So I’m not a football fan, or even that much of a sports
fan. Most everything I know about
Baltimore I learned from watching "The Wire." And before yesterday, The Ravens might as easily have been a punk rock
band or an Edgar Allan Poe-inspired something or other, as it was an NFL
So how on earth does that qualify me to have an opinion on
the firing of NFL Ravens’ football
player Ray Rice after video footage of him hitting his then fiancé, now wife,
Janay Rice, in an Atlantic City elevator came to light yesterday?
More sports-minded folks than me have tackled this
subject for months now, since the incident of abuse first came to light. There has been ongoing debate about whether
or not the two-game suspension Rice originally got hit with (pun certainly
intended) was enough of a penalty for a
man seen dragging a woman from an elevator.
All of that changed yesterday in a quick game of ass
coverage as both The Ravens and the NFL could not distance themselves from Rice
quickly enough when the new video footage of Ms. Rice getting clocked in the
face and knocked out cold surfaced.
Today, Janay Rice took to Instagram to bemoan the
consequences of her husband’s actions. She posted:
"I woke up this morning feeling like I
had a horrible nightmare, feeling like I’m mourning the death of my closest
friend. But to have to accept the fact that it’s reality is a nightmare in
itself. No one knows the pain that the media & unwanted options from the public
has caused my family. To make us relive a moment in our lives that we regret
every day is a horrible thing. To take something away from the man I love that
he has worked his ass of for all his life just to gain ratings is horrific.
THIS IS OUR LIFE! What don’t you all get. If your intentions were to hurt us,
embarrass us, make us feel alone, take all happiness away, you’ve succeeded on
so many levels. Just know we will continue to grow & show the world what
real love is! Ravensnation we love you!"
I think it’s important to see all of her words, to
understand what her concerns are at this moment, and that they revolve around
her husband. Janay Rice is a victim of
domestic violence. Most victims of
domestic violence are silenced. Most
victims of domestic violence learn quickly to choose their words carefully,
apply makeup strategically and not to ever cause too much of a stir. Being the victim of domestic violence and
living in the public eye has not made that easy.
Domestic violence has effectively come out of the elevator, and we need to talk about it.
Janay Rice’s response, to me, seems very much in line with being
the victim of abuse and violence. My
first thought upon hearing the news yesterday was an immediate, “Oh, this will
not be good for the wife.” That’s blunt,
Folks will continue to debate this matter. Some will suggest, that “it takes two to
tango,” as I saw it put so indelicately on a friend’s Facebook wall
yesterday. Others will wonder what more
the NFL will do to support women and condemn men who abuse.
As a mom, I am more concerned about what our children, boys and girls, will learn from this
matter. And make no mistake about it — our kids are aware when this kind of thing plays out in the media.

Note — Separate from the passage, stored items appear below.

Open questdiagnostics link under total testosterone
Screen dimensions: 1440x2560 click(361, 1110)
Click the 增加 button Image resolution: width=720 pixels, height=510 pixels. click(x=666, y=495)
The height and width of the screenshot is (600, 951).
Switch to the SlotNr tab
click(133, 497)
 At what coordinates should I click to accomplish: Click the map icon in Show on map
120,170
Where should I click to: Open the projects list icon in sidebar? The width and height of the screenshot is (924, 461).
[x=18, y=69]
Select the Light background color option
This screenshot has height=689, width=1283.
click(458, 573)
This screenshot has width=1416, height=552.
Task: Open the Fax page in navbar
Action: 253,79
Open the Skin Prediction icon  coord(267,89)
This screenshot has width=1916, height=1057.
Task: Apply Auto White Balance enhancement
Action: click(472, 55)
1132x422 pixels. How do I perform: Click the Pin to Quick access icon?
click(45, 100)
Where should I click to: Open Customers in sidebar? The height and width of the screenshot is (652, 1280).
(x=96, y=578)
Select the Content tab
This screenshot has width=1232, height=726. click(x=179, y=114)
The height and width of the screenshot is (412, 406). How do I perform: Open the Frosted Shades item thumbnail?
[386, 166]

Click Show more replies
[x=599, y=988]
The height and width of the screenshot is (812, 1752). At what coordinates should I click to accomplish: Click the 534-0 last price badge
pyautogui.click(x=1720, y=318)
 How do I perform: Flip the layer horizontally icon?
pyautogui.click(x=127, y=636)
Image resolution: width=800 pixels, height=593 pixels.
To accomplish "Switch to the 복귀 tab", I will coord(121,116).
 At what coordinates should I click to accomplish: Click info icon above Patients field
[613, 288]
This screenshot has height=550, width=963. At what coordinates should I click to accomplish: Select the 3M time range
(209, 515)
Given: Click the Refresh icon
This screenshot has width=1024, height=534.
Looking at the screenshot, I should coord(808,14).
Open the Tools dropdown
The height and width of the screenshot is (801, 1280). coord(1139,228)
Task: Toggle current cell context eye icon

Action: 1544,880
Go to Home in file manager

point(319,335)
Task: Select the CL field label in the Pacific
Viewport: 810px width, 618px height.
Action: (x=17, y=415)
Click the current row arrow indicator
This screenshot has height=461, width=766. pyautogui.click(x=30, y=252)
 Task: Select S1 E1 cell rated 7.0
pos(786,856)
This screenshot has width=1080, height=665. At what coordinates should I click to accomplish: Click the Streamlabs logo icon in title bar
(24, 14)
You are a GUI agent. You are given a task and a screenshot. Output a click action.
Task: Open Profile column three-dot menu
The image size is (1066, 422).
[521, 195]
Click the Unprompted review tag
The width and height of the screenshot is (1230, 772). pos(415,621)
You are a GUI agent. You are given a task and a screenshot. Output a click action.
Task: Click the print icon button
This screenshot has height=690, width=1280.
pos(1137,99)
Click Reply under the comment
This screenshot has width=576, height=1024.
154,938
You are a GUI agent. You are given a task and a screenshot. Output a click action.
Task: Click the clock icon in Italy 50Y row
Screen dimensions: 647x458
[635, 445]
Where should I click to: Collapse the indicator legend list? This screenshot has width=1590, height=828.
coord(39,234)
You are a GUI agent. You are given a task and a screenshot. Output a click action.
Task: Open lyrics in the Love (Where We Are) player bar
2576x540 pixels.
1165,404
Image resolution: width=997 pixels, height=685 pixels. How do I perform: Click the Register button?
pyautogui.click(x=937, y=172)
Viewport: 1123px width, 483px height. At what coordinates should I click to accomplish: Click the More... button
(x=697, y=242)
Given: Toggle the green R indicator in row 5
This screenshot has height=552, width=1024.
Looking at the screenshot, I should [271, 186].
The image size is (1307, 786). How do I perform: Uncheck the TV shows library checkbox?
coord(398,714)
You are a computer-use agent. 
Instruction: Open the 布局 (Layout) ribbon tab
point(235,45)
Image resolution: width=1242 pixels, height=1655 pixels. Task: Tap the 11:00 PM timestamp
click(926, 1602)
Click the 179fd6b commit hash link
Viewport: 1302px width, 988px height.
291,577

Talk with your sons and daughters about Ray and Janay
Rice. Learn what their take is on
it. What are the kids at school
saying? Do they agree or disagree? What do they think should happen?
There have been many confusing messages sent to our kids
about domestic violence and more will follow. Help them decode those messages, both spoken and unspoken. Help them understand that hitting, no matter
who throws the first punch, is never okay. Help them see how the media and social media can make private business
very, very public. Help them come to
value the importance of accepting responsibility for our own actions, even when
it results in horrible consequences.
Ray Rice might not like it, Janay Rice might not like it,
either, but when their very private business gets splashed in the face of my
kids, it becomes my business. Domestic
violence has effectively come out of the elevator, and we need to talk about it.